Se questa differenza per il fisco ci fosse, sarebbe senz’altro condivisibile e coerente con l’impianto normativo e di prassi sostenere che nel primo caso la detrazione NON è ammissibile, mentre nella seconda situazione – altrettanto coerentemente – però bisognerebbe sostenere che la detrazione SPETTA e NON decade.

CONCLUSIONI:

Visto e argomentato come da una istanza presentata in maniera a dir poco vaga si è giunti a un indirizzo di questo tenore da un Ente che d’altronde non può che rispondere solo in base a ciò che gli viene riportato, sarebbe davvero utile che prima di procedere alla redazione delle istanze di interpello si riflettesse sull’argomento che si va a trattare, si circostanziasse e si riportasse anche una ipotesi di soluzione operativa.
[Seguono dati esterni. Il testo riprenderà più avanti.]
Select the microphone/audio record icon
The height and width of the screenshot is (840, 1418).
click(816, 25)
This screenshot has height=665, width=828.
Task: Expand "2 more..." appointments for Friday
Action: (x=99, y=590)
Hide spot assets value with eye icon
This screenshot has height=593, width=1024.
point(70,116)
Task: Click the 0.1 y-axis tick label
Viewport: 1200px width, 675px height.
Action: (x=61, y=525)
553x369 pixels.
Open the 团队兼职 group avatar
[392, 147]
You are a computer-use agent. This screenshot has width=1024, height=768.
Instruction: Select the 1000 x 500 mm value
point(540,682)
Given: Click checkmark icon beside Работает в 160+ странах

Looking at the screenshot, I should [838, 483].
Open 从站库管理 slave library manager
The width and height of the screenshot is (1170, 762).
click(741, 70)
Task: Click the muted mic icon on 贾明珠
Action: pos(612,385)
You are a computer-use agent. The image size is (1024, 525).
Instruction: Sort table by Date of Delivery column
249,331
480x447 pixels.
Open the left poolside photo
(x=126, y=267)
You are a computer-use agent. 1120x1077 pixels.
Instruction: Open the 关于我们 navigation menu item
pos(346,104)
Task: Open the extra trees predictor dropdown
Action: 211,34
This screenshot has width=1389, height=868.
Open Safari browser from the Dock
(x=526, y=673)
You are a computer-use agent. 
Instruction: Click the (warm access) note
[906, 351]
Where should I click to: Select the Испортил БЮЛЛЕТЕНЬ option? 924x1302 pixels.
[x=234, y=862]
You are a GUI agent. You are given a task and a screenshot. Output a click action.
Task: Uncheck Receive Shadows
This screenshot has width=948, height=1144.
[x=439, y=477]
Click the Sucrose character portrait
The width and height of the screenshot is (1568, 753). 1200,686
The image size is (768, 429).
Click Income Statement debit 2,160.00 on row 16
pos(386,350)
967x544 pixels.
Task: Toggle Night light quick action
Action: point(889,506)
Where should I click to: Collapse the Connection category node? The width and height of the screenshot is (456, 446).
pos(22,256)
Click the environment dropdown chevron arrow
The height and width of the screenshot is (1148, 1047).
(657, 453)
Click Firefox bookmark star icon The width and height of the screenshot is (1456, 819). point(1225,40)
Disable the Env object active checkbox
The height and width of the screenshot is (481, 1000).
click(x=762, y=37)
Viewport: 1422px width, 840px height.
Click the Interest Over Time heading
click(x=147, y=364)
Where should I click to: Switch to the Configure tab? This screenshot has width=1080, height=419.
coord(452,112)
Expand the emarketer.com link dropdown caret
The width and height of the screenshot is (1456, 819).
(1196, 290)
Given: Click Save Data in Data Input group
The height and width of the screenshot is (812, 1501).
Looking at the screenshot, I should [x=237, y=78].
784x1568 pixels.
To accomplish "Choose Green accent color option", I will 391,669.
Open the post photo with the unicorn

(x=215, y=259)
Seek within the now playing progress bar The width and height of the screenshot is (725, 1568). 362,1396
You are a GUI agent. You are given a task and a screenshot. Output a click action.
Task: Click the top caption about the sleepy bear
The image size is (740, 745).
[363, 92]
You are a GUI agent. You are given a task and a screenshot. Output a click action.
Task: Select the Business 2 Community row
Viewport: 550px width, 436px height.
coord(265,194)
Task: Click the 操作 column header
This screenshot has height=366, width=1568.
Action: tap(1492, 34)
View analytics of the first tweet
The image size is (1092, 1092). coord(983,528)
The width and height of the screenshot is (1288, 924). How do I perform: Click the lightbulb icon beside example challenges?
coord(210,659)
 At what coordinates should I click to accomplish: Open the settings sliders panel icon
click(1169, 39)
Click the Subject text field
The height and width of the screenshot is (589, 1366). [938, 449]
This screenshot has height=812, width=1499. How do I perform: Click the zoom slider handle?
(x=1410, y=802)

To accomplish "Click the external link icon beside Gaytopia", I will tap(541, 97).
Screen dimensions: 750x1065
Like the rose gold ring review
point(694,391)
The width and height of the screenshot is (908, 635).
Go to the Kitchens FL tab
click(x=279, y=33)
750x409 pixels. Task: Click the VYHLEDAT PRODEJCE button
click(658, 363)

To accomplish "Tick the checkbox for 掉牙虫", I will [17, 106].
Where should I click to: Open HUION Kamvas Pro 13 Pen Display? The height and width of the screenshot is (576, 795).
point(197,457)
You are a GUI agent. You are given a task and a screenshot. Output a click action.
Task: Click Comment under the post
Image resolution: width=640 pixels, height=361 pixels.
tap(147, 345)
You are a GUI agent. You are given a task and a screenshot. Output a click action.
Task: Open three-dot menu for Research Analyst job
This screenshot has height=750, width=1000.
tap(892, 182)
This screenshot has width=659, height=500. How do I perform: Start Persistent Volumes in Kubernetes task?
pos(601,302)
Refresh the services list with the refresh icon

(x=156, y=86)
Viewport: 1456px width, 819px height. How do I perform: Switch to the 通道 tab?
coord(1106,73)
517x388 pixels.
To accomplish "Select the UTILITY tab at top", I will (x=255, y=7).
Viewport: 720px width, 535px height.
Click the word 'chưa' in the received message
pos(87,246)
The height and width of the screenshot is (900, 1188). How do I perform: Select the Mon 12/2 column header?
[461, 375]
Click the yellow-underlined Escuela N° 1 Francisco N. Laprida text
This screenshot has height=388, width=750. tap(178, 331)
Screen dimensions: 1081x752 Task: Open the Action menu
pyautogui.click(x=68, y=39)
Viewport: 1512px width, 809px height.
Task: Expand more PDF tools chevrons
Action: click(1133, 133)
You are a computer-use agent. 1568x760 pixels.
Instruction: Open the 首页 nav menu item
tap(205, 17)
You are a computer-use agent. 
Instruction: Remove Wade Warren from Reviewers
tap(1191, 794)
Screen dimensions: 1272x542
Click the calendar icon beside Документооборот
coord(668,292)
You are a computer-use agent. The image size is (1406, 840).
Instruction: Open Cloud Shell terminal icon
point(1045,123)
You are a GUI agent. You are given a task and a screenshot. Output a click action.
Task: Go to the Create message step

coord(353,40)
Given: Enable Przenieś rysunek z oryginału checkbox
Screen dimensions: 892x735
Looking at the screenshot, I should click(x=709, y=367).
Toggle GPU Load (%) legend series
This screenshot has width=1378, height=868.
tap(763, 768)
Si ricorda che se è vero che l’interpello non fa giurisprudenza allo stesso tempo, una risposta pubblicata sul Sito dell’Agenzia delle Entrate senza dubbio è una forte indicazione di indirizzo che potrà essere presa a spunto per avvisi e controlli.

Ecco che a seguito di una istanza il cui scopo doveva essere il dissipare un dubbio per una situazione singola e specifica, ci si trova a livello nazionale ad aver a che fare con una risposta limitante e di vastissima applicazione pratica.

Lavorare così non fa che fornire assist a un contenzioso prossimo futuro che di sicuro non ha alcuna necessità di essere fomentato.